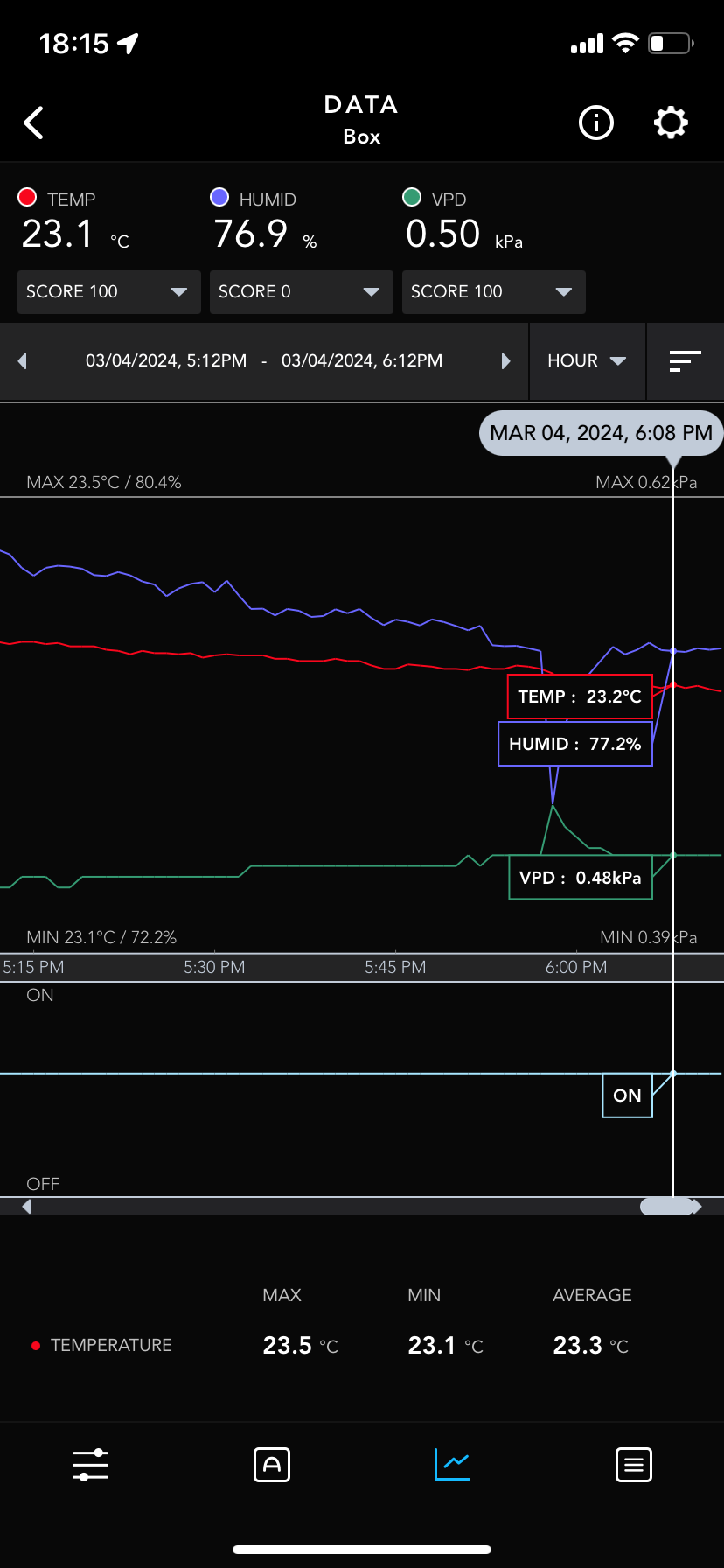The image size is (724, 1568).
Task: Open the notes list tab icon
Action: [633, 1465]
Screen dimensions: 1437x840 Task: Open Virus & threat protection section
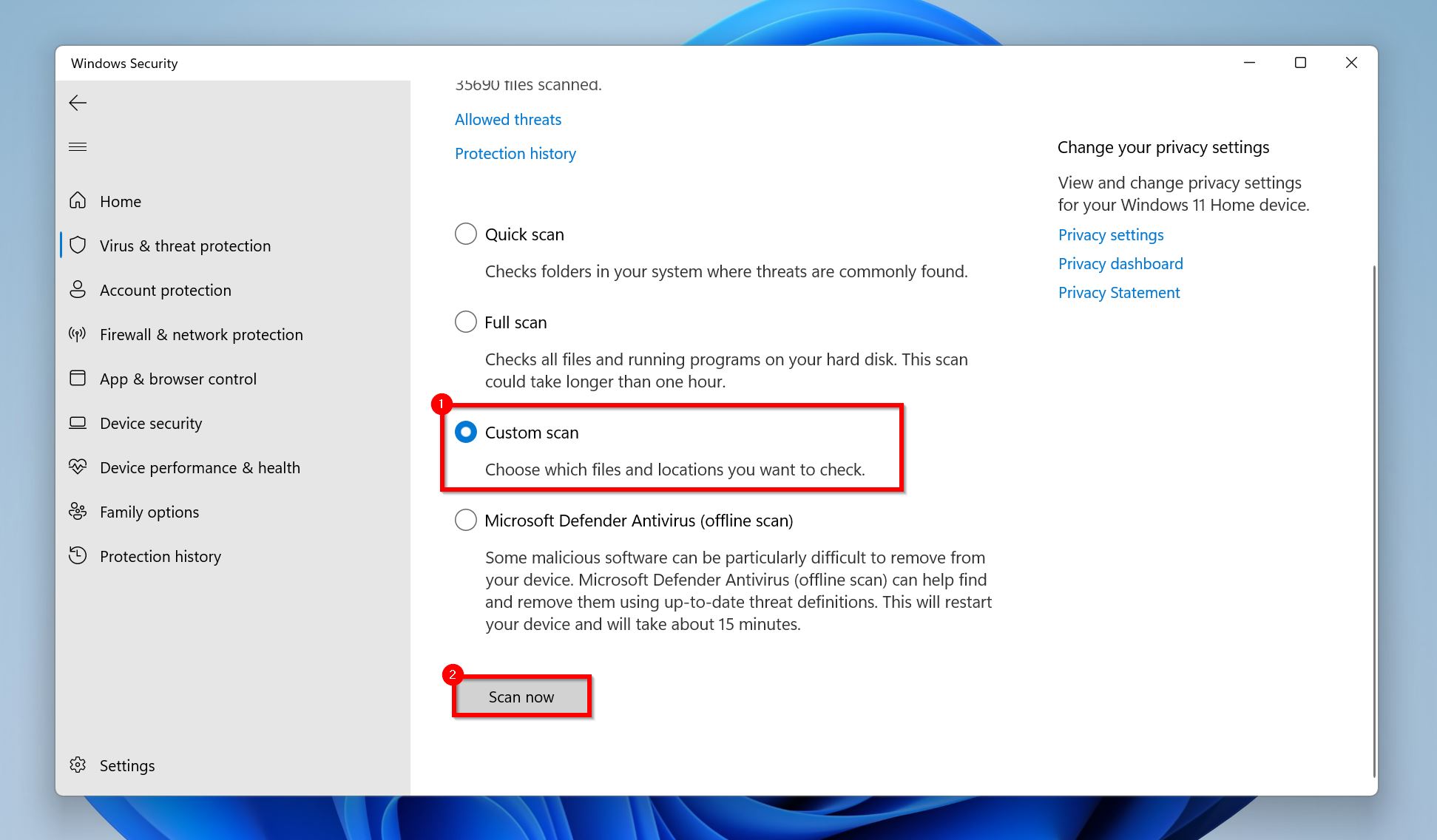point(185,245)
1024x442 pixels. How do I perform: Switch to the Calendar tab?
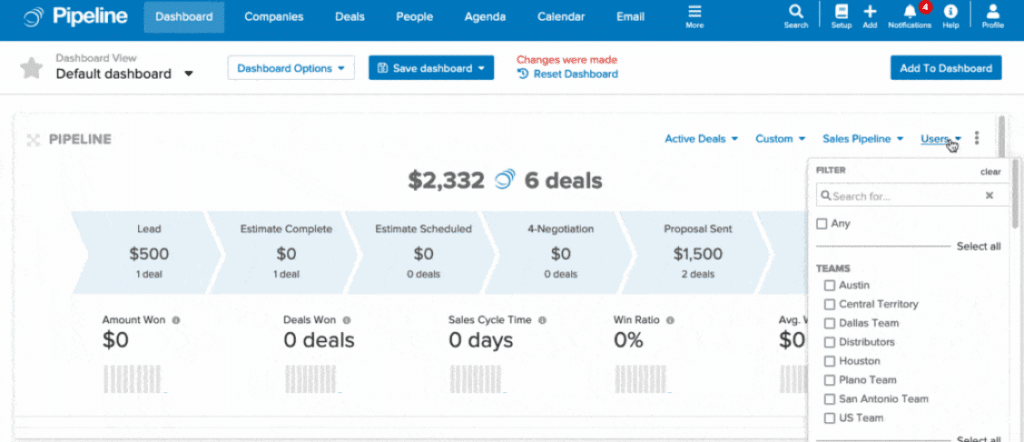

#### Aim of the exercise
From the line with "Screen dimensions: 1437x840" through the end of the listing, write out every line exactly, leaving out the pictures.

#### Result below
Screen dimensions: 1437x840 Task: Open Virus & threat protection section
point(185,245)
1024x442 pixels. How do I perform: Switch to the Calendar tab?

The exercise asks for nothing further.